* _Selected extract_:

** start **

Accounts from the Tudor period make references to England as a land of ‘free soil’. In this article, we will explore what is meant by this.
Detail of a painting of a Tudor Town showing houses, trees and a blue sky with birds
© Miranda Kaufmann

Contemporary accounts from the Tudor period make references to England as a land of ‘free soil’. We also see references to the idea of the ‘pure air’ of freedom. What can we learn from accounts which refer to free soil from the Tudor period? What did the ideal of the ‘free soil’ of England mean for the lives of Black Tudors?

How were these accounts understood at the time, and how were they referred to later on in the 17th and 18th centuries?

Contemporary Accounts of Freedom on English Soil

There are several accounts from the 16th century and later periods which refer to Tudor England as a land of freedom without slavery:

For example, we have the account of a conversation by English sailor William Collins with an enslaved West African he encountered in a Mexican silver mine:

“(England) must be a good country as there were no slaves there… it was true, that there they were all freemen.”
William Collins, conversation with Juan Gelofe, 1572
Freedom and the Law
So what was the legal position?
  • 1569 Court Ruling ‘England has too pure an air for slaves’
  • No English legislation on slavery and the status of enslaved people
  • Contrast with Portuguese, Dutch and French legal codes on slavery
“….and it was resolved that England was too pure an Air for Slaves to breath in…” John Rushworth, 18th Century reference to court ruling from 1569
“As for slaves and bondmen, we have none; nay such is the privilege of our country by the especial grace of God and bounty of our princes, that if any come hither from other realms, so soon as they set foot on land they become as free in condition as their masters, whereby all note of servile bondage is utterly removed from them.” William Harrison, Description of England, later account from the 17th century
Its clear that unlike other European countries no legislation existed and slavery was not legal in Tudor England.
In practice, however there are examples of those who attempted unsuccessfully to evade these laws. In 1587, a Portuguese doctor called Hector Nunes admitted in a petition to the Court of Requests that he had:
‘no remedie…by the course of the Common Law of this realme… to compell’ an “Ethiopian” who “utterly refuseth to tarry and serve” him “to serve him duringe his life.”
You can find out more and see the petition in an article by Miranda Kaufmann, African freedom in Tudor England: Dr Hector Nune’s Petition on the Our Migration Story website.
Africans themselves reported becoming free in England, for example:
In 1490, Pero Alvarez told the King of Portugal that he had been set free by Henry VII of England. And over a century later:
Diogo, an African who was taken to England by an English pirate in 1614, reported to the Portuguese Inquisition that when he laid foot on English soil, ‘he immediately became free, because in that Reign nobody is a slave.’
Questions about Freedom
But this leaves some remaining questions and a need to explore other forms of evidence.

** end **

* _Dataset content_:

** start **

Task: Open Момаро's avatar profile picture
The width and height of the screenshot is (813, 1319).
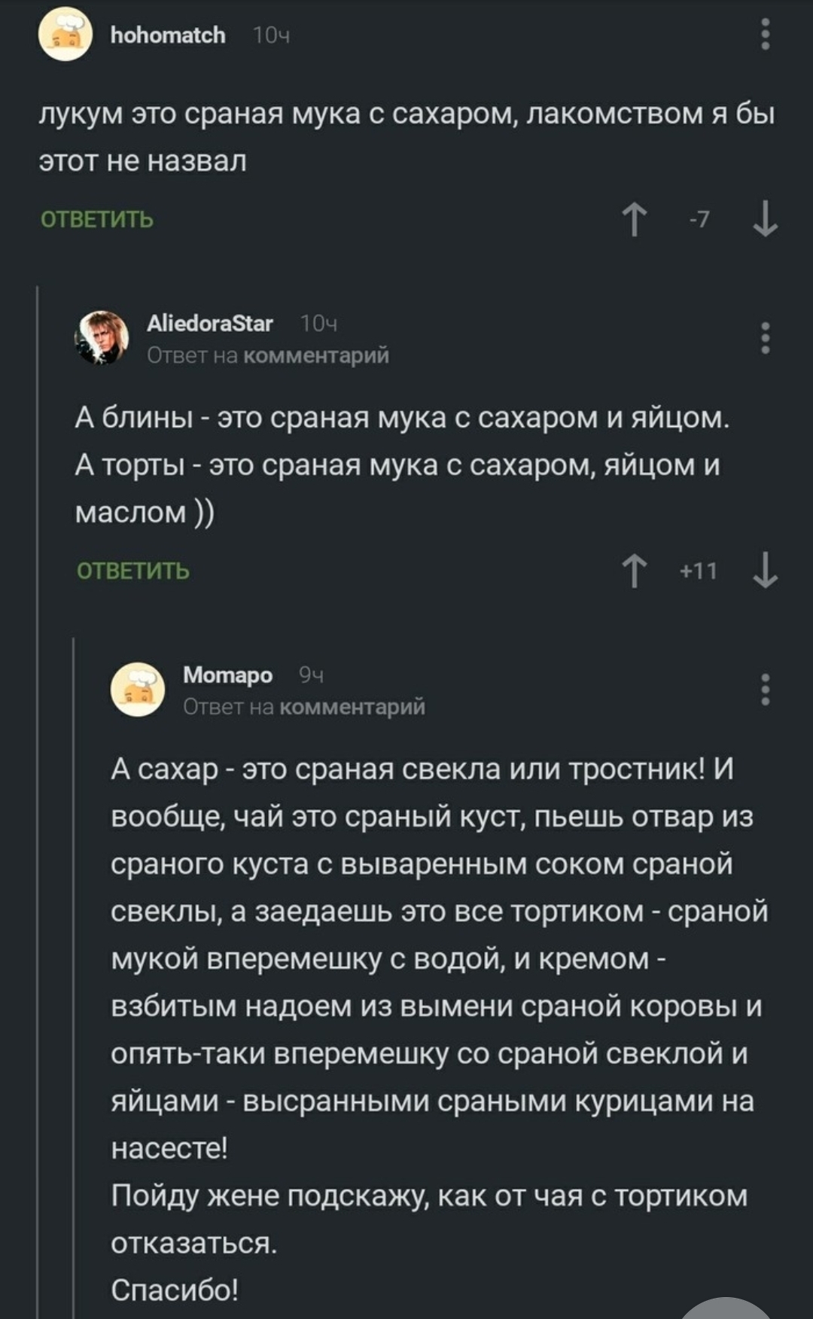Action: point(138,689)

** end **

* _Problems and tasks_:
- 1) Reproduce the passage of the article on free soil in Tudor England from "Contemporary Accounts of" up to and including "the legal position?", word for word.
- 2) Using the article on free soil in Tudor England, answer:
(a) Where did William Collins meet the enslaved West African he spoke with?
(b) What was the name of the Portuguese doctor who petitioned the Court of Requests in 1587?
(c) In what year did Pero Alvarez tell the King of Portugal that Henry VII had set him free?
- 3) Carry on the article on free soil in Tudor England, starting after its last sentence.

* _Task-by-task answers_:
- 1)
Contemporary Accounts of Freedom on English Soil

There are several accounts from the 16th century and later periods which refer to Tudor England as a land of freedom without slavery:

For example, we have the account of a conversation by English sailor William Collins with an enslaved West African he encountered in a Mexican silver mine:

“(England) must be a good country as there were no slaves there… it was true, that there they were all freemen.”
William Collins, conversation with Juan Gelofe, 1572
Freedom and the Law
So what was the legal position?

- 2)
(a) In a Mexican silver mine.
(b) Hector Nunes.
(c) 1490.

- 3)
  • Could slavery still exist in England even if not legal?
  • How do we know that Africans who set foot on English soil were free?
  • What other evidence do we have for the freedom of Africans in England in the period?
Evidence for Free Black Lives in Tudor England
Other significant evidence includes:
  • Wages and other payments
  • Baptism, marriage and burial in the Church of England
  • Testifying in Courts of Law
Contrasts with those who were not Free
We can also gain an understanding of the status of Black Tudors in England by contrasting their experience with the lives of those who were not free and where legal constraints existed:
  • Contrasts with English Villeins and Serfs who could not testify in court
  • Contrasts with Africans in Europe and in European colonies
What were some of the reasons for differences in the status of Africans between Tudor England and European Kingdoms with established colonies?
Concepts of Freedom in France and the Netherlands
It’s important to add at this point that principles of free soil existed to some extent in France and the Netherlands.
In an echo of English free soil, it was held that enslaved foreigners who arrived in French ports had only to announce their liberty to become free. In 1570, the historian Francois de Belleforest wrote in his ‘Universal History of the World’ that:
“The custom is such that not only the French, but foreigners arriving in French ports and crying ‘France et liberté!’ are beyond the power of those that possess them; [their owners] lose the price of the sale and the service of the slave, if the slave refuses to serve them.”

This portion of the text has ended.